- Rows
━━━━━━━━━━

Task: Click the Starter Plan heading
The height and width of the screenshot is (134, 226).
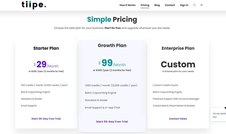Action: (46, 48)
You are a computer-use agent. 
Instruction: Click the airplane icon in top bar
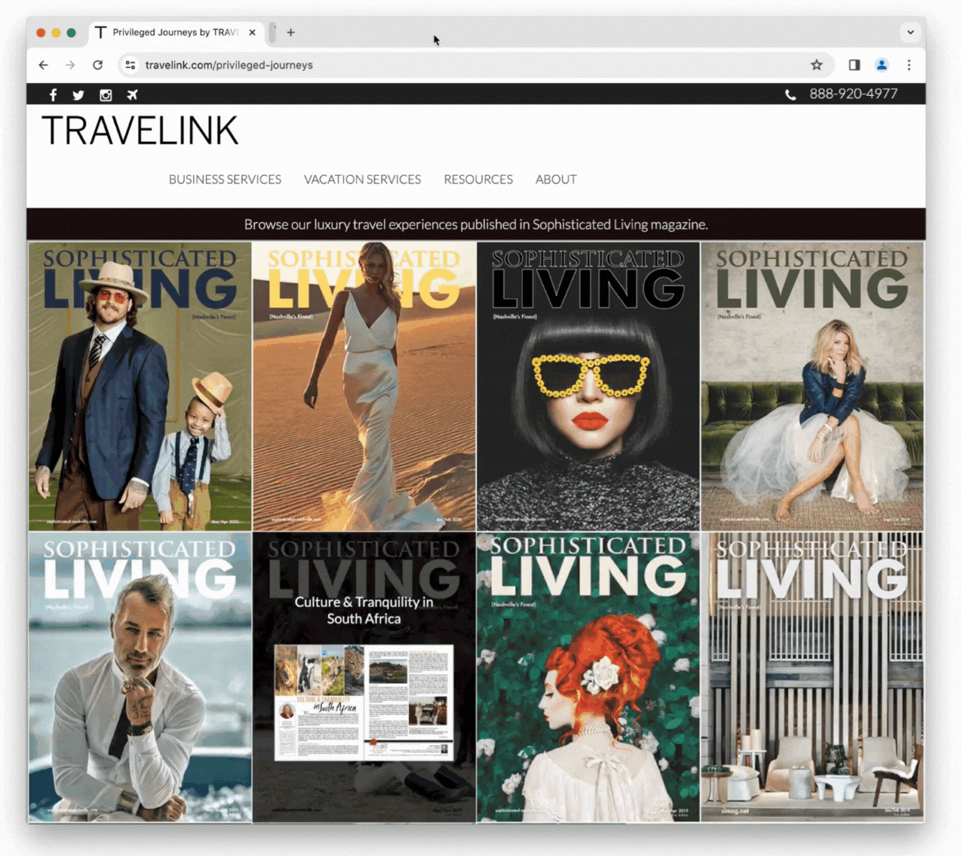[132, 95]
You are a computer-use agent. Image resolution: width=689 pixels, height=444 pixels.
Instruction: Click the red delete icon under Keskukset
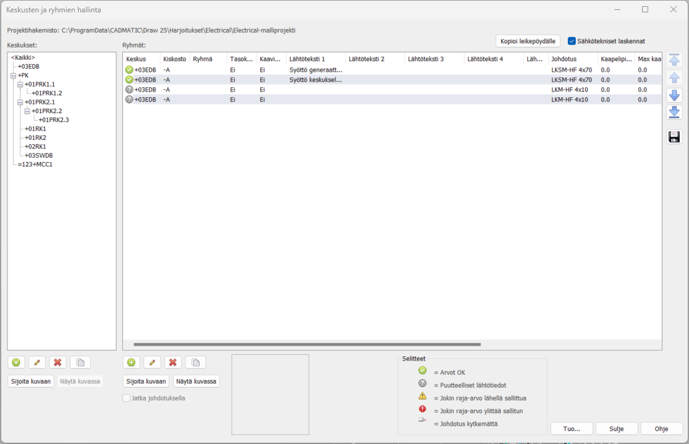[58, 362]
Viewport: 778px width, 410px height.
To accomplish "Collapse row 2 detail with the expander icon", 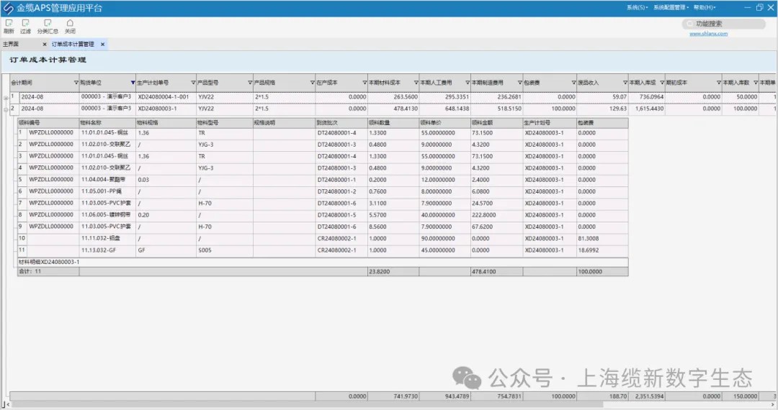I will point(6,109).
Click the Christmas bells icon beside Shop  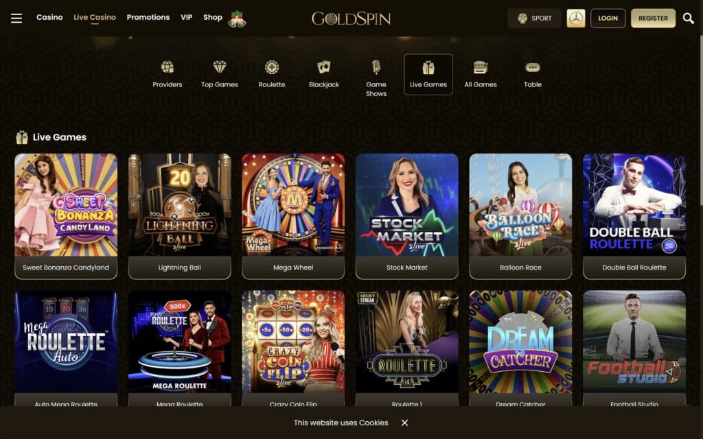point(237,19)
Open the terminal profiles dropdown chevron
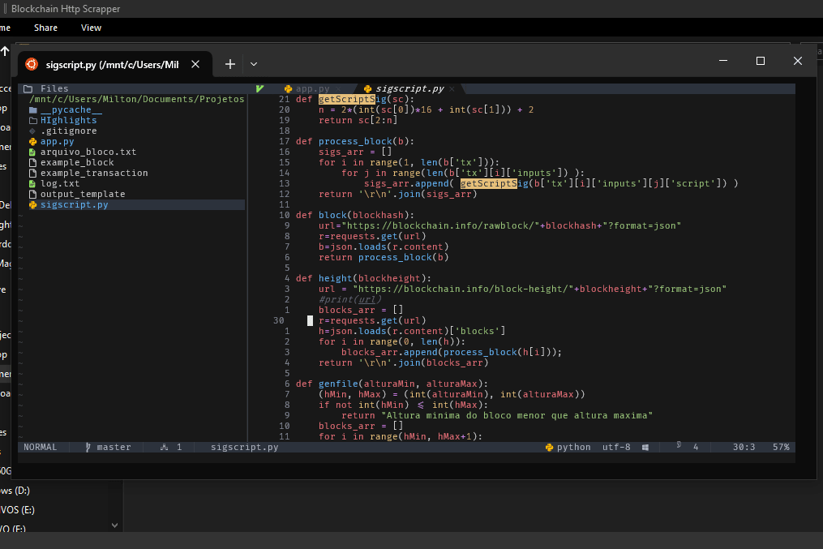823x549 pixels. [x=254, y=64]
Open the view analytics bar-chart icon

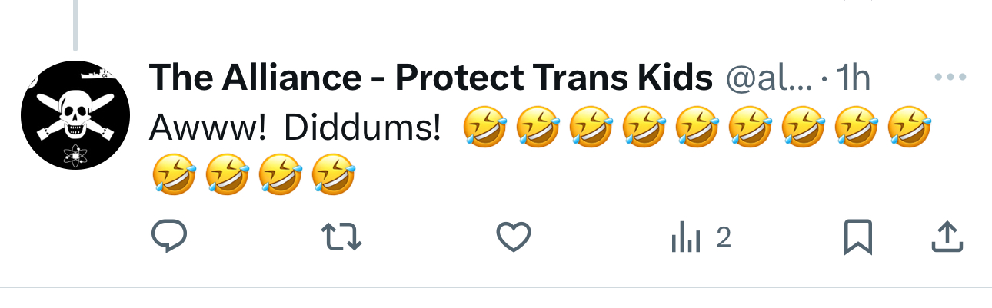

━━━━━━━━━━

Print everything from the row containing "Open the terminal profiles dropdown chevron" down to the last of the rows, reproducing each line exactly as it appears, with the pictures left out.

- Output for this task
Open the terminal profiles dropdown chevron
823x549 pixels. [x=254, y=64]
Open the view analytics bar-chart icon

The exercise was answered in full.